**本文**.
フランスに女性新首相エリザべス・ボルヌ現労働相が就任

  


 マクロン大統領の再選が4月24日に決定して以来、新内閣の組閣について、長いこと発表されないままでしたが、特に首相の選出については、注目されてさまざまな憶測が流れていました。

 しかし、大統領選直後にJDD(Le Journal du Dimanche)が行った世論調査によれば、国民の74%が次期首相には女性を任命してほしいと思っているという結果が発表されていたので、もしかしたら、次期首相は女性なのかも?と思っていました。

 74%といえば、マクロン大統領の支持率よりも多い数字、この世論を無視するわけはないと思っていましたが、数日前から新首相予想に上がっていた数名も女性ばかりでした。

 昨日までのカステックス首相が首相に就任したのは、2年前の7月のこと、エリゼ宮での首相交代のセレモニーの記憶もそんなに遠いものではありません。パンデミックの第一波を乗り切ったばかりの頃で、前フィリップ首相の辞任により、突然、登場した感じでした。

 彼が最初に現れた時は、その経歴からも、かなりのエリートであることは歴然としていたものの、彼の南仏訛りのきついアクセントやどこか冴えないスーツ姿に、フランスの首相としてどうなの?みっともない・・などという声もあがっていました。

 しかし、結果的に首相に就任してからの彼の言動は、アクセントはそのままでしたが、暖かい人間味あふれる感じや誠実さ、そしてどこかコミカルな印象を与える人柄(決してウケを狙っているわけではないし、本人大真面目なのに、どこかコミカルという感じ・・)が、常に論理的で、口が立ち過ぎて、どこか反感を持たれるところのあるマクロン大統領のマイナス面を見事にカバーする役割を果たしていたように思います。

[保存されたデータ]

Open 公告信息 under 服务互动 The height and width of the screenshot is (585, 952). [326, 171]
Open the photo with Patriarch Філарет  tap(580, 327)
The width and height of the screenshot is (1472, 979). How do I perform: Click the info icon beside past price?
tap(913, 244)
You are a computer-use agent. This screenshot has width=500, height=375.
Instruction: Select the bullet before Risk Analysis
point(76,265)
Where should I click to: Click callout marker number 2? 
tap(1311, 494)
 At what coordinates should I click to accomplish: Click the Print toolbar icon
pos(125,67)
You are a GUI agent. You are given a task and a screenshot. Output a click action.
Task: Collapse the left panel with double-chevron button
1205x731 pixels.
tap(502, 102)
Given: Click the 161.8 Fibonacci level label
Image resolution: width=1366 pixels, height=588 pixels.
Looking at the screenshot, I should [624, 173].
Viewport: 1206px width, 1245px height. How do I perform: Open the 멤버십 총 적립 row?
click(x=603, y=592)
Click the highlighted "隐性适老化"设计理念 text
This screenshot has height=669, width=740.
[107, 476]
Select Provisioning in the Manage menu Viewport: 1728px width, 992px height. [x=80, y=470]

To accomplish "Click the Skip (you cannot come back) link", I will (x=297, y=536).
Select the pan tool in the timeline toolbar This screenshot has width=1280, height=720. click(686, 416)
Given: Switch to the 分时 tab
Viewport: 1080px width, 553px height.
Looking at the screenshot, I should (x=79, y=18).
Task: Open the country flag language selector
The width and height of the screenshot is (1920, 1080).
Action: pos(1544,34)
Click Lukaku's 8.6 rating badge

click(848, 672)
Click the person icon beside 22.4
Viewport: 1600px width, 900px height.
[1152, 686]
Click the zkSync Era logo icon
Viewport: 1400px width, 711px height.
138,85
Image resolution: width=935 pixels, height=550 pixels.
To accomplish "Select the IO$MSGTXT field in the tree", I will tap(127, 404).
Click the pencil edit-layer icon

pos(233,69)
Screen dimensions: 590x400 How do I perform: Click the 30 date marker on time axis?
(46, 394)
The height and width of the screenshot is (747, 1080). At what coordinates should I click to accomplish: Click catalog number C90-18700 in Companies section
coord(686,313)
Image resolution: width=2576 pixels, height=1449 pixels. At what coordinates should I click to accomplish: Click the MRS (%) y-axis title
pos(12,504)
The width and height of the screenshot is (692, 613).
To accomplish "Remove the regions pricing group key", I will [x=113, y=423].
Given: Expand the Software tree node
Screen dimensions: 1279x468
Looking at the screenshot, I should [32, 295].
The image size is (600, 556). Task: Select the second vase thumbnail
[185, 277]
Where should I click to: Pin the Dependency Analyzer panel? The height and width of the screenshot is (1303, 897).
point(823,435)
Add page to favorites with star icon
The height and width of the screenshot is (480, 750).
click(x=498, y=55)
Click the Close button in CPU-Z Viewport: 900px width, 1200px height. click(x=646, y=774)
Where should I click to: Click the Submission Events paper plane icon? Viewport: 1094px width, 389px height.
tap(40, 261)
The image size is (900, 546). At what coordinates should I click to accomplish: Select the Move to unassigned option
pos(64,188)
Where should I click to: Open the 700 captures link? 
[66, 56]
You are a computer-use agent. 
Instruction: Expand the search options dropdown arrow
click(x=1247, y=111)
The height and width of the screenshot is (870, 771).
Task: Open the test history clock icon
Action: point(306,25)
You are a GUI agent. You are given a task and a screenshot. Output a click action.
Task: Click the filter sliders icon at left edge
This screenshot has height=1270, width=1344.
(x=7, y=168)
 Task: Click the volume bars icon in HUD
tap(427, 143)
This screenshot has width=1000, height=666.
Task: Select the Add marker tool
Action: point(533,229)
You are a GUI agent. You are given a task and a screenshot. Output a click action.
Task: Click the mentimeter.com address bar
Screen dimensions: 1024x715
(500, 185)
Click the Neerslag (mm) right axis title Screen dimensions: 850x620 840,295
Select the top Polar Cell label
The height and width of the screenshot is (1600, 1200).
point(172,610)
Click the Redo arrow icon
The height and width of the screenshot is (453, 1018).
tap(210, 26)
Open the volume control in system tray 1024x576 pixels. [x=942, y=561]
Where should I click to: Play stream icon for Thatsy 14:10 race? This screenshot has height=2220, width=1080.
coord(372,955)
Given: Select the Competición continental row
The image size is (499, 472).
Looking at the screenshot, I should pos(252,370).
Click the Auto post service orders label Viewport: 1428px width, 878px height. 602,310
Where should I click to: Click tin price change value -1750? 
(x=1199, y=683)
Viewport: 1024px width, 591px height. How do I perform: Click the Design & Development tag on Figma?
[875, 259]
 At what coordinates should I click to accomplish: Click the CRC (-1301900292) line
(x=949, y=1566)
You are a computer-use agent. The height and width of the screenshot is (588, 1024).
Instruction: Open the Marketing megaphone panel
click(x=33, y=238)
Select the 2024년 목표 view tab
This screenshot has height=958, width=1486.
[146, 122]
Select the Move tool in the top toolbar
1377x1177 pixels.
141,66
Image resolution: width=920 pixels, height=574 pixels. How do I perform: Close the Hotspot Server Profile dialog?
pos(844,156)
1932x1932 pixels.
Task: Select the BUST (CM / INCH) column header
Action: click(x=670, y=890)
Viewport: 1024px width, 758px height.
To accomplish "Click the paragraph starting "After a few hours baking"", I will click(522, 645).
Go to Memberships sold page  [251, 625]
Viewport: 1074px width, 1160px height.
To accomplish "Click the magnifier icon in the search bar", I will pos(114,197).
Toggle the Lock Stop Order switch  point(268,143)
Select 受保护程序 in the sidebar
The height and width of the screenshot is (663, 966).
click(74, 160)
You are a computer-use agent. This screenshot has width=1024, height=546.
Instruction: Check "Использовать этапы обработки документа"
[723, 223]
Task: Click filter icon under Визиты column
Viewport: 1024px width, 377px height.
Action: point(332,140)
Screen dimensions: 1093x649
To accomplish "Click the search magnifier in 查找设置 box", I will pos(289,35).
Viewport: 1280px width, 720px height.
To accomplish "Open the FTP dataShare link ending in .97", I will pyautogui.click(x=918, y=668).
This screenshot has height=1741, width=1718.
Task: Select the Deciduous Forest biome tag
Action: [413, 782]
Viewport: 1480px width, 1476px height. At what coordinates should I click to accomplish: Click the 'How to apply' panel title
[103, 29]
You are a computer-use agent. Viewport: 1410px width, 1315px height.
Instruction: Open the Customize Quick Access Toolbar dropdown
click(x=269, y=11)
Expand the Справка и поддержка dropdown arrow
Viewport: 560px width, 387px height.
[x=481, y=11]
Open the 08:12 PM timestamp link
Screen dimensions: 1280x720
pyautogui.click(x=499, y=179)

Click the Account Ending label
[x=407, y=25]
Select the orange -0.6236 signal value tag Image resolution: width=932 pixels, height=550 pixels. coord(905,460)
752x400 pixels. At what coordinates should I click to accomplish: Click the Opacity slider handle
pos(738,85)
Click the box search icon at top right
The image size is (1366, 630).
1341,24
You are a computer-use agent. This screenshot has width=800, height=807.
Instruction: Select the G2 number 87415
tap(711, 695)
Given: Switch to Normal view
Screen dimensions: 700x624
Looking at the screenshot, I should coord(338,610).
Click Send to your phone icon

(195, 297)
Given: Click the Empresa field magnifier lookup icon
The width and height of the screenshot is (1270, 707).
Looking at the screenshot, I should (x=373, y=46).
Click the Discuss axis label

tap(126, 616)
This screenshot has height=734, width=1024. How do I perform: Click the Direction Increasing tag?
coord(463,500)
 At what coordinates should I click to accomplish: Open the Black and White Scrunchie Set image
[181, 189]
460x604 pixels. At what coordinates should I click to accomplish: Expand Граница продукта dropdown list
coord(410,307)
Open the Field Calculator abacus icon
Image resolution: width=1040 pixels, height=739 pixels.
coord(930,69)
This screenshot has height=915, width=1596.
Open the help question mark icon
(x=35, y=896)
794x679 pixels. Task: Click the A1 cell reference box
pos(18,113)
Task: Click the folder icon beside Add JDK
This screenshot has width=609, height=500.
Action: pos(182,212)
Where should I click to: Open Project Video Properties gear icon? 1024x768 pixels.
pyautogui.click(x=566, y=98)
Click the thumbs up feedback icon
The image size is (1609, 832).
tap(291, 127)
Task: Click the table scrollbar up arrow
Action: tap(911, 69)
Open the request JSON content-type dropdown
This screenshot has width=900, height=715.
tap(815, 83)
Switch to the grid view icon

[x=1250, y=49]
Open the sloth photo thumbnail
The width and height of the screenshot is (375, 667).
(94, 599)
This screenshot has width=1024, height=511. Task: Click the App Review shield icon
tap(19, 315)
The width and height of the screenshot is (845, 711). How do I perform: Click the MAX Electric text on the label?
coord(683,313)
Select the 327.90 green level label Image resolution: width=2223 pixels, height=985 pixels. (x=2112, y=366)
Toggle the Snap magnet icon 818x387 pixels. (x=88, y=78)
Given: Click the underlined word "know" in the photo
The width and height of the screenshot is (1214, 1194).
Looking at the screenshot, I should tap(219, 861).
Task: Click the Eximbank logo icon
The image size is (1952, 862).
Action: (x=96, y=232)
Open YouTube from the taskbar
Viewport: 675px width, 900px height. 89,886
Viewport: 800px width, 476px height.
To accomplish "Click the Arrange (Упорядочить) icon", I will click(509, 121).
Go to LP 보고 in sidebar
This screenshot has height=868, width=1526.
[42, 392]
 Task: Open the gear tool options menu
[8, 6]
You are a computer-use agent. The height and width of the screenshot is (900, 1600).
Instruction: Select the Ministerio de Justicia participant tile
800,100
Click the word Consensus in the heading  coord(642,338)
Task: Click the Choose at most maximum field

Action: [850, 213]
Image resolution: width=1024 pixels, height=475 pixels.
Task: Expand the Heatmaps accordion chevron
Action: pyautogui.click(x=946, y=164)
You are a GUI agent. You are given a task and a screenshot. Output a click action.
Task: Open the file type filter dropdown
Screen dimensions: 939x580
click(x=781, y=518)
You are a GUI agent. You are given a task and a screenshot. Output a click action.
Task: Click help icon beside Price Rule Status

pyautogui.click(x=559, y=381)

**取り組む課題**. 本文から「フランスに女性新首相エリザべス・ボルヌ現労働相が就任」という語句を含む箇所で書き始め、「いた数名も女性ばかりでした。」まで一字一句変えずに書き写してください。

**解答例**.
フランスに女性新首相エリザべス・ボルヌ現労働相が就任

  


 マクロン大統領の再選が4月24日に決定して以来、新内閣の組閣について、長いこと発表されないままでしたが、特に首相の選出については、注目されてさまざまな憶測が流れていました。

 しかし、大統領選直後にJDD(Le Journal du Dimanche)が行った世論調査によれば、国民の74%が次期首相には女性を任命してほしいと思っているという結果が発表されていたので、もしかしたら、次期首相は女性なのかも?と思っていました。

 74%といえば、マクロン大統領の支持率よりも多い数字、この世論を無視するわけはないと思っていましたが、数日前から新首相予想に上がっていた数名も女性ばかりでした。